Last summer was Australia’s second-hottest on record and spring temperatures have already been warmer than average in many areas, according to the Bureau of Meteorology (BOM).
Dr Paul Bannister, an energy efficiency expert from consulting services company Delta Q, said that did not bode well for the months ahead.
Blackouts can be sparked when electricity infrastructure is overwhelmed by demand.
When that happens, energy providers have to choose areas of the grid to turn off, Dr Bannister explained.
“And with more people working from home there will be a higher load in the residential areas,” Dr Bannister said.
“But there won’t be a comparable drop in the commercial load, because most of the buildings are still operating.”
Some companies, like Optus, have opted for socially-distanced floors in their Sydney headquarters, with rosters allowing 50 per cent of staff in the office.
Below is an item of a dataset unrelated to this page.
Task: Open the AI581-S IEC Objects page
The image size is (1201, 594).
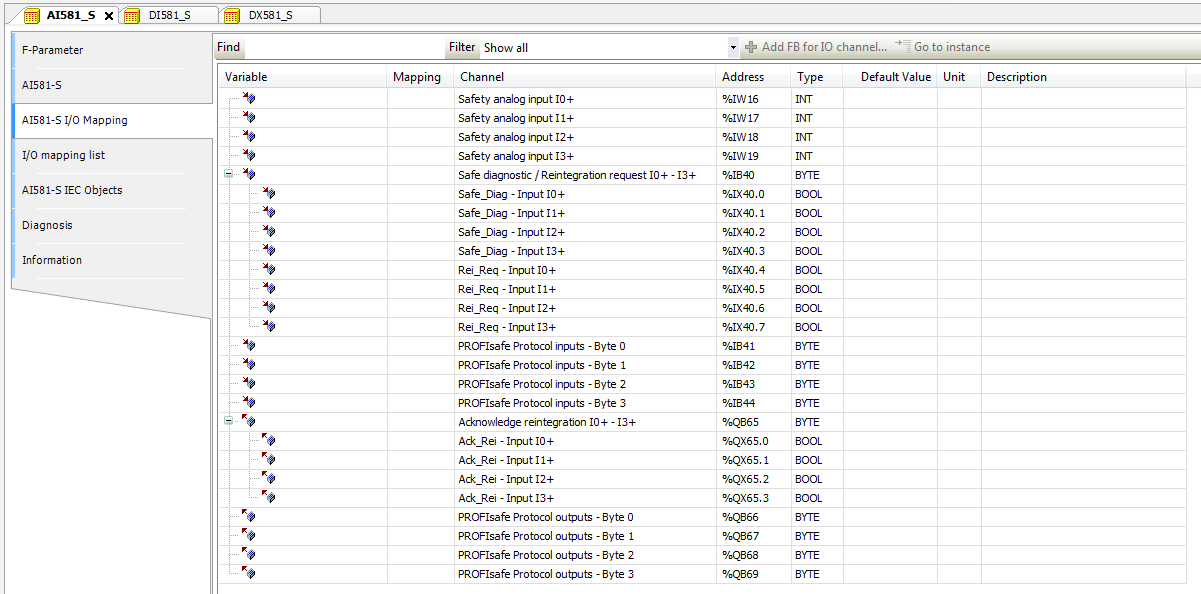Action: point(72,190)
Others, like ANZ, sent around 95 per cent of their workforce home at the beginning of the pandemic, and have flagged that some employees may never return to Melbourne and Sydney offices.
“It’s very clear there is a risk here, with the air-conditioning running in the home and in the building at the same time,” Dr Bannister said.
“And cooling a house, it’s not as well insulated as a building, and the home may be less energy efficient.”
Energy politics in Australia has been divisive in recent history.
A storm-stricken South Australia experienced a statewide blackout in 2016, and a stoush erupted in the aftermath as some politicians blamed the incident on renewable energy sources they argued were unreliable.
The blackout led to Tesla founder Elon Musk building the world’s largest lithium-ion battery to store power for the state.
Meanwhile, AGL Energy had to turn off its Tomago Aluminium Smelter in NSW — which is responsible for using roughly 10 per cent of the state’s power — for several days in January in a bid to stop blackouts.
Mr Dobney said there were other ways households could help, including going without air-conditioning for 15 minutes every hour in peak periods.
Some power companies offer a service where customers can order them to automatically turn off air conditioners.
It’s known as “load shedding”, and some large corporations already do it lower power costs.
“It would get the demand down by 20 per cent or more in those residential areas,” Mr Dobney said.
“And this idea would mean the grid could keep up with demand.”